## Description of the task
What lines in the records below include the word "agent"? Return each one.

## Records to process
=== Begin Enclosure ===
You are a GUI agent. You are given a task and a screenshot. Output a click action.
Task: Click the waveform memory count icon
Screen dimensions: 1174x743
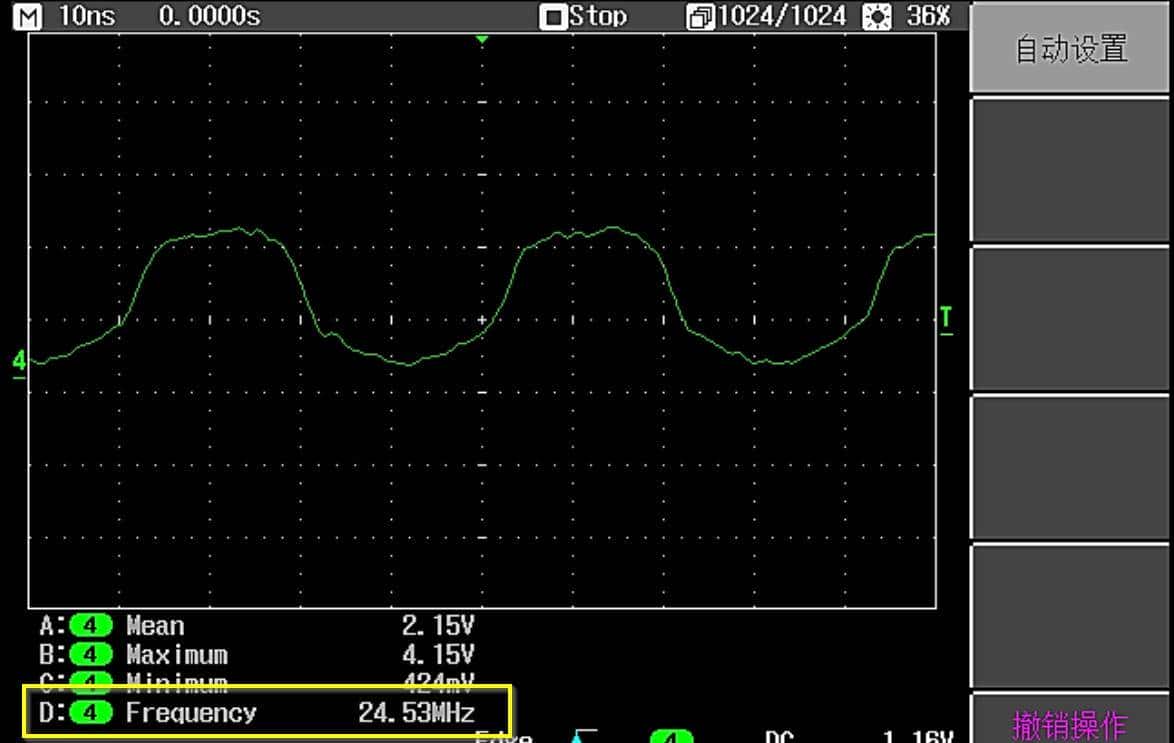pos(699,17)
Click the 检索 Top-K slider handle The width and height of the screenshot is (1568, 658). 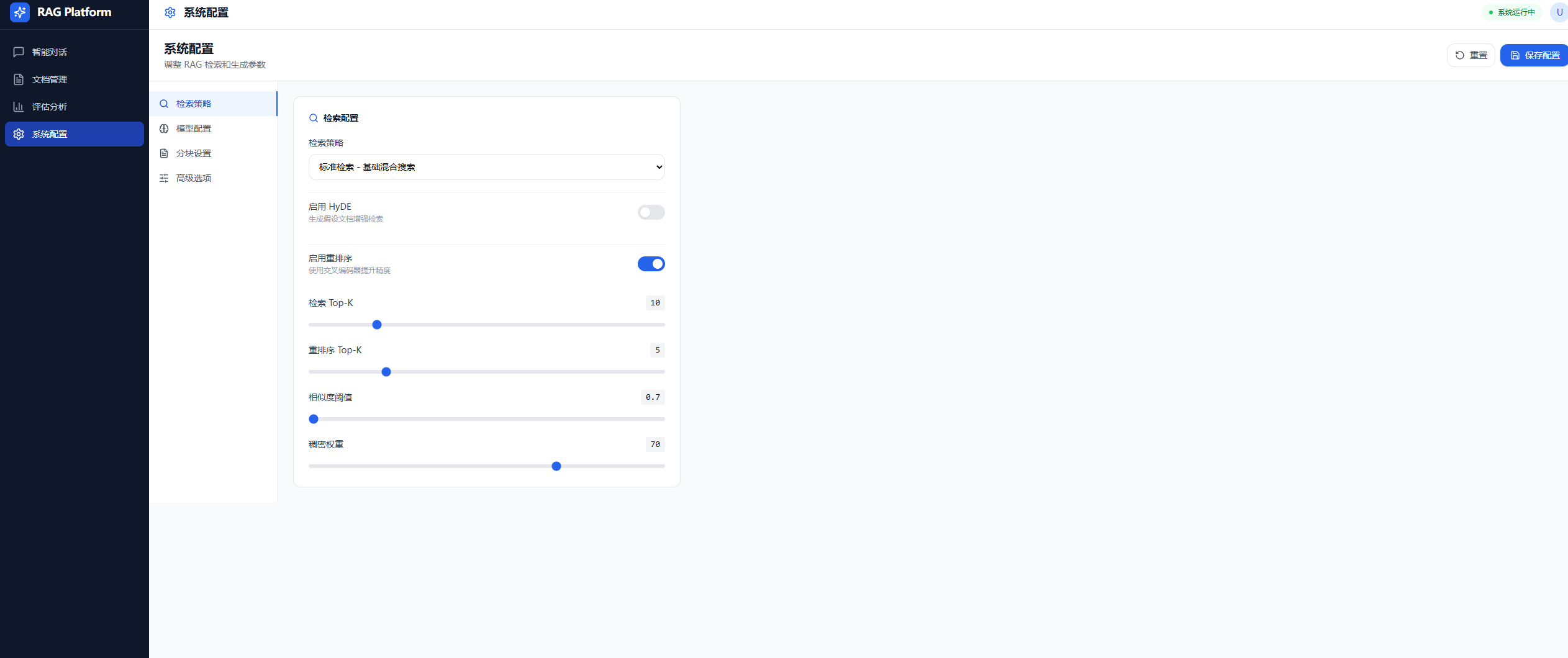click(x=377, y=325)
=== End Enclosure ===
=== Begin Enclosure ===
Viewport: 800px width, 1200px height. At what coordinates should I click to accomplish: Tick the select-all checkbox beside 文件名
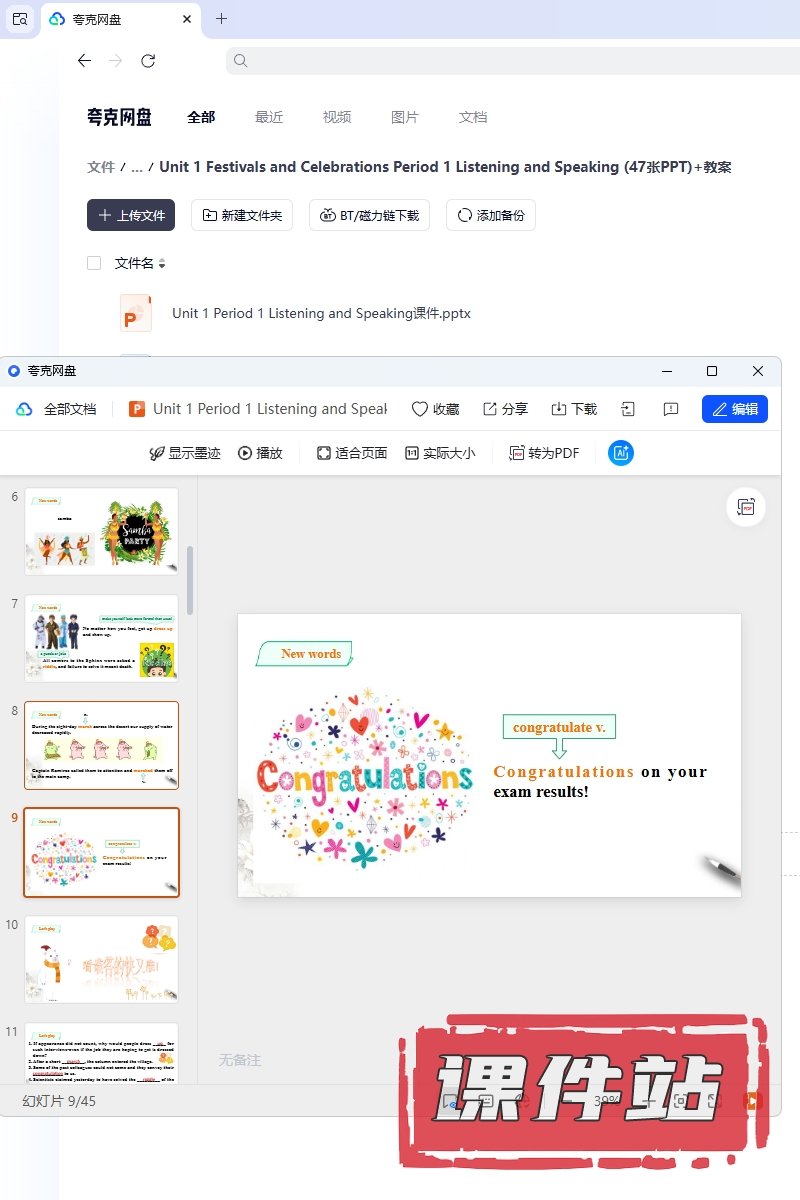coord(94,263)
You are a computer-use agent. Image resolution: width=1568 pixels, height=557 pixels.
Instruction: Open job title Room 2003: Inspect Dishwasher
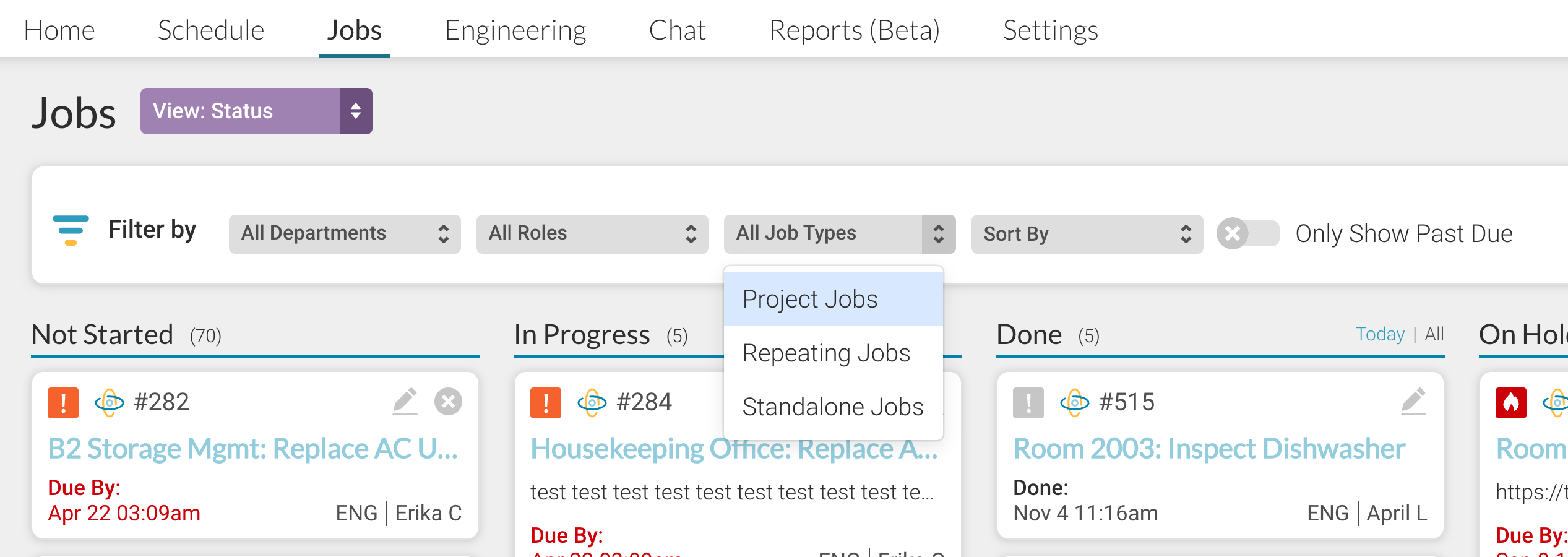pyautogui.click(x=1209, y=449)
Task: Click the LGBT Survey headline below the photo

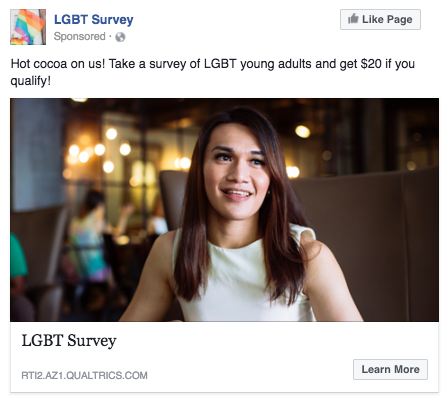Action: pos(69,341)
=== End Enclosure ===
=== Begin Enclosure ===
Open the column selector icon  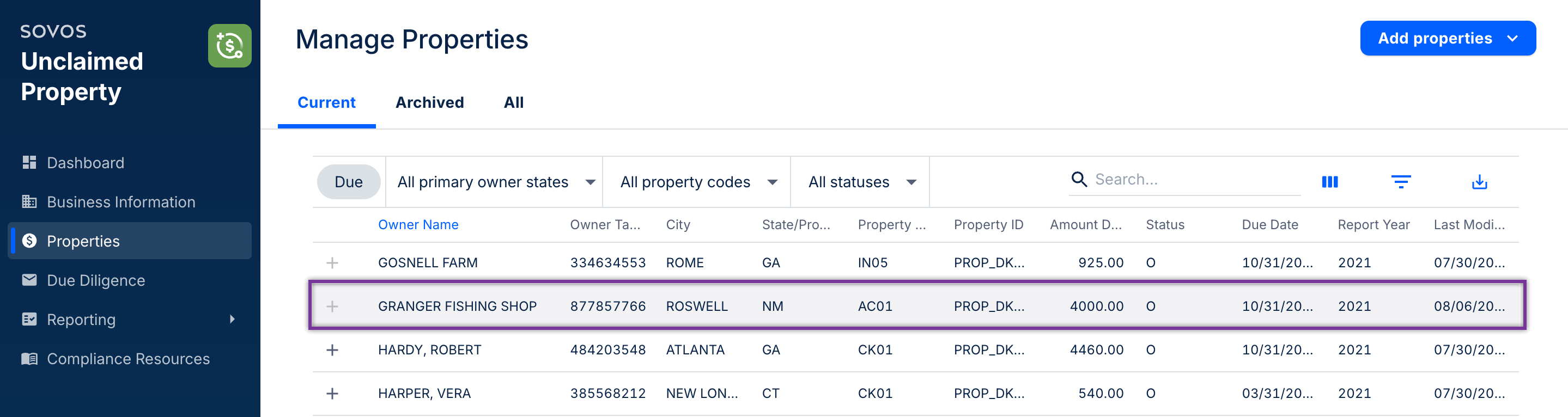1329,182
=== End Enclosure ===
## Result
You are a GUI agent. You are given a task and a screenshot. Output a click action.
You are a computer-use agent. Image resolution: width=1568 pixels, height=557 pixels.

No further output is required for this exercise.